Zhao Yun, Chen Yijia, Xu Xing, He Yong, Gan Hao, Wu Na, Wang Zhechen, Sun Xi, Wang Yali, Skobelev Petr, Mi Yanan
School of Artificial Intelligence and Information Engineering, Zhejiang University of Science and Technology, Hangzhou, China.
College of Biosystems Engineering and Food Science, Zhejiang University, Hangzhou, China.
Front Plant Sci. 2025 Jul 8;16:1618214. doi: 10.3389/fpls.2025.1618214. eCollection 2025.
Screening and cultivating healthy small tomatoes, along with accurately predicting their yields, are crucial for sustaining the economy of tomato industry. However, in field scenarios, counting small tomato fruits is often hindered by environmental factors such as leaf shading.
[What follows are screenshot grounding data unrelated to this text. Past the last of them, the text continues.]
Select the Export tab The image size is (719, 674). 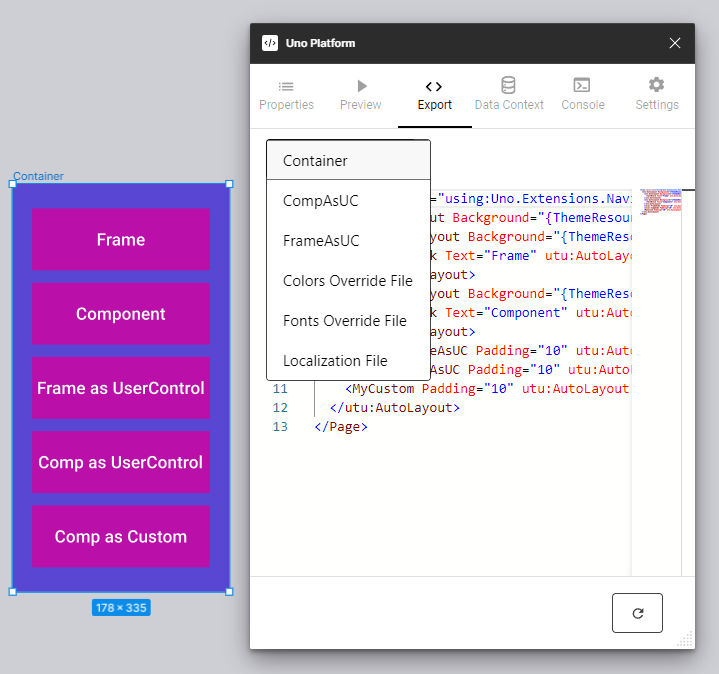tap(434, 95)
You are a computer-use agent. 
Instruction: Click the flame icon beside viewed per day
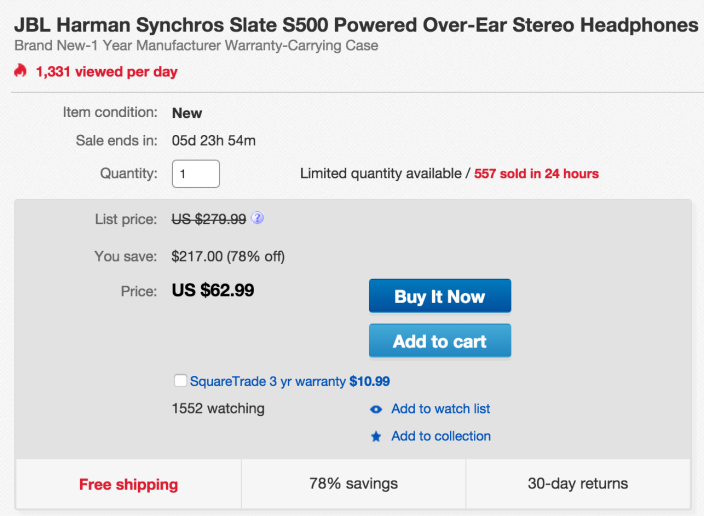(x=21, y=71)
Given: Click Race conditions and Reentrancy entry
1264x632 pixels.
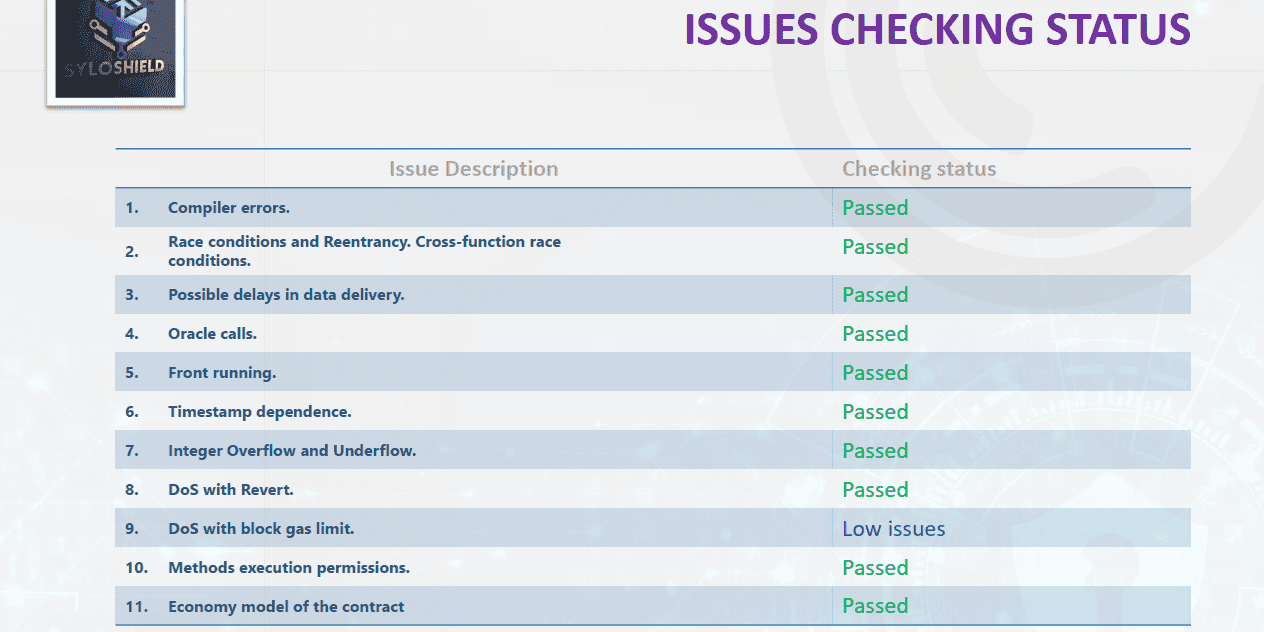Looking at the screenshot, I should [653, 251].
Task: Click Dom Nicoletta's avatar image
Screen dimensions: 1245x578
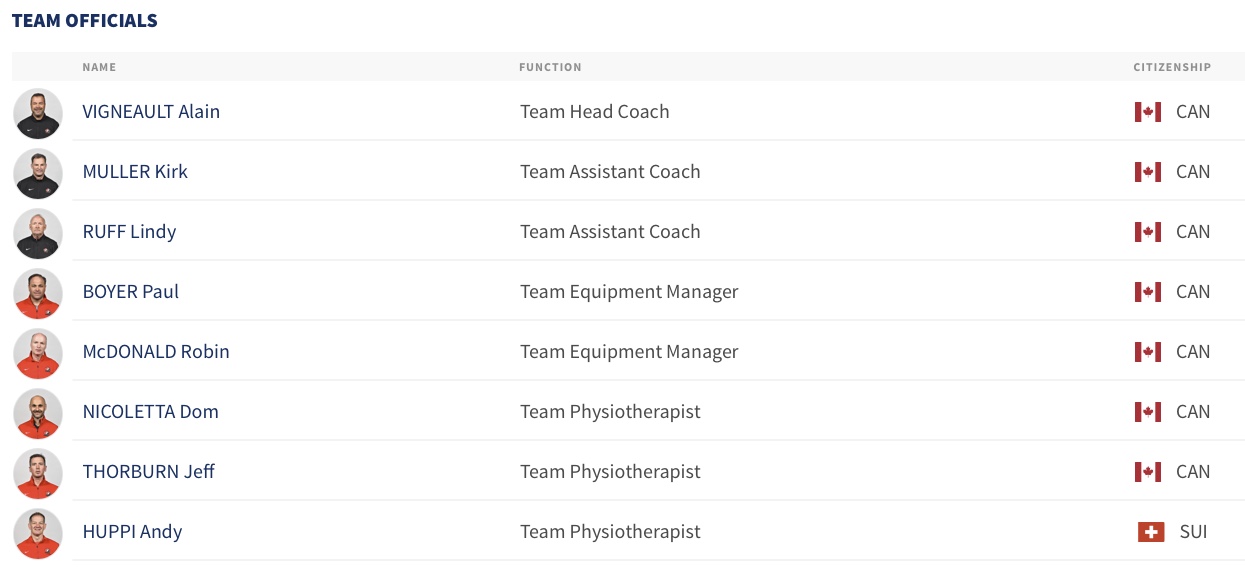Action: click(x=38, y=413)
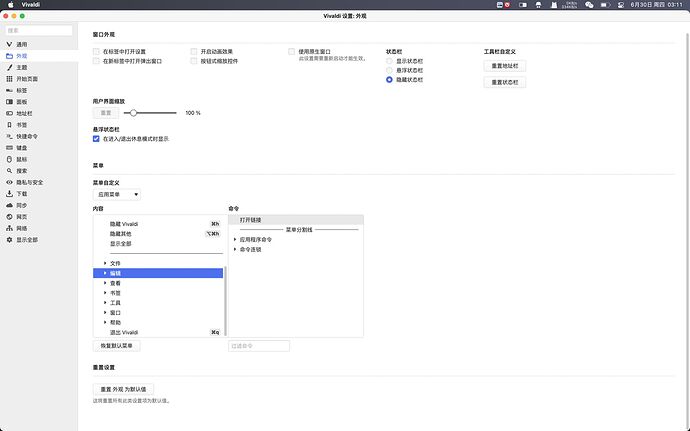The width and height of the screenshot is (690, 431).
Task: Open the 应用菜单 menu customization dropdown
Action: click(116, 194)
To address this challenge, this study proposed the Ta-YOLO modeling framework, aimed at improving the efficiency and accuracy of small tomato fruit detection. We captured images of small tomatoes at various stages of ripeness in real-world settings and compiled them into datasets for training and testing the model. First, we utilized the Space-to-Depth module to efficiently leverage the implicit features of the images while ensuring a lightweight operation of the backbone network. Next, we developed a novel pyramid pooling module(DASPPF) to capture global information through average pooling, effectively reducing the impact of edge and background noise on detection. We also introduced an additional tiny target detection head alongside the original detection head, enabling multi-scale detection of small tomatoes. To further enhance the model's focus on relevant information and improve its ability to recognize small targets, we designed a multi-dimensional attention structure(CSAM) that generated feature maps with more valuable information. Finally, we proposed the EWDIoU bounding box loss function, which leveraged a 2D Gaussian distribution to enhance the model's accuracy and robustness. The experimental results showed that the number of parameters, FLOPs, and FPS of our designed Ta-YOLO were 10.58M, 14.4G, and 131.58, respectively, and its mean average precision(mAP) reached 84.4%. It can better realize the counting of tomatoes with different maturity levels, which helps to improve the efficiency of the small tomato production and planting process.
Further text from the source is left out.